The cooperation of security forces in the Valley has improved significantly since August 2019, when the Government of Bharat nullified Articles 370 and 35A, and the State was recreated as a Union Territory on 31 October 2019. After the nullification of Article 370, the safety of the people of the UT became an utmost priority of the Central Government. The J&K region did not witness any significant terrorist attack like Pulwama style; however, few such conspiracies were foiled by security forces. Due to Bharat’s ‘zero-tolerance policy’ toward terrorism and effective strategies in place, the number of terrorism-related incidents is significantly less as compared to the previous year.

The decline in the number of incidents reflects the optimum synchronisation between security forces, the intelligence fraternity, government administration, and the local population in the UT. The terrorism-related incidents also include other activities carried out by terrorists, including arms snatching, kidnapping, and others. From a counter-terrorism perspective, apart from a couple of unfortunate incidents at the end of the year, 2023 can be considered one of the most successful years. According to the numbers shared by the J&K Director-General of Police (DGP) — RR Swain, “in 2023, in total 113 terrorists were neutralised. There has been a decline in local recruitment, while foreign terrorists are taking the lead.”  Over the period, local key commanders of Jaish-e-Mohammad (JeM), Hizb ul-Mujahideen (HM), and Lashkar-e-Taiba (LeT) were eliminated, which gave a setback to the recruitment for ranks within the Valley.
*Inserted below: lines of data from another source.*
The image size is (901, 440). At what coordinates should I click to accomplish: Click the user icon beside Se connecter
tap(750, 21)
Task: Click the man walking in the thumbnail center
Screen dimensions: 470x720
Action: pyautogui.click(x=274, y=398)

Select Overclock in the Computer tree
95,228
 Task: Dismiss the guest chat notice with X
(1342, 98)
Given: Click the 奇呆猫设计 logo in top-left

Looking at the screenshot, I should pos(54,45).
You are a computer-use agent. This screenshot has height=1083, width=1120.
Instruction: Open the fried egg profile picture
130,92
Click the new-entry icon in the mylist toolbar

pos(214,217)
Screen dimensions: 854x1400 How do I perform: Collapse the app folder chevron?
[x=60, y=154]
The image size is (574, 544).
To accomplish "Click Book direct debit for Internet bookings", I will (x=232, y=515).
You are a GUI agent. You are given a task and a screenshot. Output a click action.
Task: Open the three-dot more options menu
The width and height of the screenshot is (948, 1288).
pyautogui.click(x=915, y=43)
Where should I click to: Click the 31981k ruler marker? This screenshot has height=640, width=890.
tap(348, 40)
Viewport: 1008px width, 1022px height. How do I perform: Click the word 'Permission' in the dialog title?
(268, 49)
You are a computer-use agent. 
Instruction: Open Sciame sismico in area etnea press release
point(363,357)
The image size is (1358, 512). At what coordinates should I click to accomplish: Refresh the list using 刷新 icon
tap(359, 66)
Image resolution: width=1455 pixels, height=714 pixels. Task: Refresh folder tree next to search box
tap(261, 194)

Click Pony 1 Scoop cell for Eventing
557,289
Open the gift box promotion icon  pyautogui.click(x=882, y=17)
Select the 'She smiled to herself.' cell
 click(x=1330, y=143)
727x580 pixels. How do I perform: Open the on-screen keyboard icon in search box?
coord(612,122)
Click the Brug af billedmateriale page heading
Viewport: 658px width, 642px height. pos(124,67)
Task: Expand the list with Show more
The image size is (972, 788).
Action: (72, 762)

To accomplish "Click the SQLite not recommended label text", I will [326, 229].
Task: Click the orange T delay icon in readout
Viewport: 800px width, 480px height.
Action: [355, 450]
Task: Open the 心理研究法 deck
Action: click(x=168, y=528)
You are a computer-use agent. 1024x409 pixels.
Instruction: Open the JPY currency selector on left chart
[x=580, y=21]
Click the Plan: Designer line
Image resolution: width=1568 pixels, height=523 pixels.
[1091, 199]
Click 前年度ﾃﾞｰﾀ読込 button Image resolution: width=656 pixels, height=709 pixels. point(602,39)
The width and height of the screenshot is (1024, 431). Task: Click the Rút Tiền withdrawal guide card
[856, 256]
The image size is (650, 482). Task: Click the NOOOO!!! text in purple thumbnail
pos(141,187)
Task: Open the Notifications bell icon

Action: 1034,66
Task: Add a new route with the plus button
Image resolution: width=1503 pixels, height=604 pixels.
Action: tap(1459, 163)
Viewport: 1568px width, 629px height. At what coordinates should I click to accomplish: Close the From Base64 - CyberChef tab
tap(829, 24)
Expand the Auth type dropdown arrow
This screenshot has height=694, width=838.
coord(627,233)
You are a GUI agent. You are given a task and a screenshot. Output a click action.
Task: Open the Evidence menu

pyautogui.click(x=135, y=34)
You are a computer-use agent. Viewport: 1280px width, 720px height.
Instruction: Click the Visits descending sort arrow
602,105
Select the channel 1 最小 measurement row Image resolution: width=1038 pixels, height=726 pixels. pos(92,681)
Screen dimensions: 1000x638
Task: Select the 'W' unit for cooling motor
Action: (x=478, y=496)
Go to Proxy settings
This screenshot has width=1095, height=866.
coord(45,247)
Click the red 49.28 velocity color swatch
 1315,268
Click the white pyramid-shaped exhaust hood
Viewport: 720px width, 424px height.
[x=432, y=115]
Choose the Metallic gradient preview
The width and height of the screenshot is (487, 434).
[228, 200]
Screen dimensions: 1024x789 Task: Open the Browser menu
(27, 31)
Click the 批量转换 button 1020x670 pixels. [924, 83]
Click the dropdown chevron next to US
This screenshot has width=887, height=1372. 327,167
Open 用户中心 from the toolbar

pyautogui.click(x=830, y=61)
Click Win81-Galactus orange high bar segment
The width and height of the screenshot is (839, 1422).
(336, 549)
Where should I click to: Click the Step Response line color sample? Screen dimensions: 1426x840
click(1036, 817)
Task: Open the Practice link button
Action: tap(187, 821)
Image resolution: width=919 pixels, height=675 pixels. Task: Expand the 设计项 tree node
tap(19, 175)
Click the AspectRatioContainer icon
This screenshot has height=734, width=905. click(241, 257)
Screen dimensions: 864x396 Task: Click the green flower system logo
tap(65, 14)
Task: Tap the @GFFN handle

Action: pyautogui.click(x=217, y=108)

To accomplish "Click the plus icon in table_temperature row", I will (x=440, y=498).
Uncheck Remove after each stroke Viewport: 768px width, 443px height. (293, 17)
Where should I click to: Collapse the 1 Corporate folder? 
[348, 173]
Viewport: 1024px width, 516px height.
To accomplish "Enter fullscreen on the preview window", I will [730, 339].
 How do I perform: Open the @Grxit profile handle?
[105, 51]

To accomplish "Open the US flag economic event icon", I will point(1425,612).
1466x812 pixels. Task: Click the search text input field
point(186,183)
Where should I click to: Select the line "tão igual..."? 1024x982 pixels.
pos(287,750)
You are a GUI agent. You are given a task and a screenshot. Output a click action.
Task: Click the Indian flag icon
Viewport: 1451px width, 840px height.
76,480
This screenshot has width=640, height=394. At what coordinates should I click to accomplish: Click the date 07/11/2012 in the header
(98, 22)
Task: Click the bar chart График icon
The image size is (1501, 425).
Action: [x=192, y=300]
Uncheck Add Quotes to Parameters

There was a false sense of uncertainty regarding the law-and-order situation post-abrogation of Article 370 and the recent verdict of the Supreme Court declaring the decision to abrogate the Article as entirely constitutional. However, with the government’s strategic planning and efforts towards peace, no adverse situation occurred in the Valley. The overall law and order situation in the UT has significantly improved, and instances of stone-pelting have become history. According to the Ministry of Home Affairs data, the number of organised stone pelting incidents has reduced to Zero in 2023, compared to 1,221 incidents recorded in 2018.

The longevity or survival rate of newly recruited terrorists has decreased due to utmost strategic planning and good coordination among security forces. In 2023, terror recruitment in the Valley witnessed an 80 per cent decline. In his ‘New Year 2024’ address to the police personnel, J&K DGP Swain mentioned that in various CT operations, J&K Police eliminated 21 local terrorists. In contrast, the count of foreign terrorists was over 50, including key commanders of different terrorist groups. “In various operations, 89 terror networks and 18 hideouts were busted,” added DGP Swain.

In its fight against Organised Crime, including terrorism, human trafficking, and narcotics smuggling, the National Investigation Agency (NIA) arrested 625 accused and attached criminal assets worth ₹56 Crores in 2023, with a conviction rate of 94.70 per cent.

In 2023, NIA registered 68 cases, including 18 Jihadi-related, 12 cases related to Left-Wing Extremism (LWE), 07 cases against Terror-Organised Crime Syndicates in Punjab, 05 cases in relation to insurgency in the North-East Bharat, and 02 cases of Fake Indian Currency Notes (FICNs).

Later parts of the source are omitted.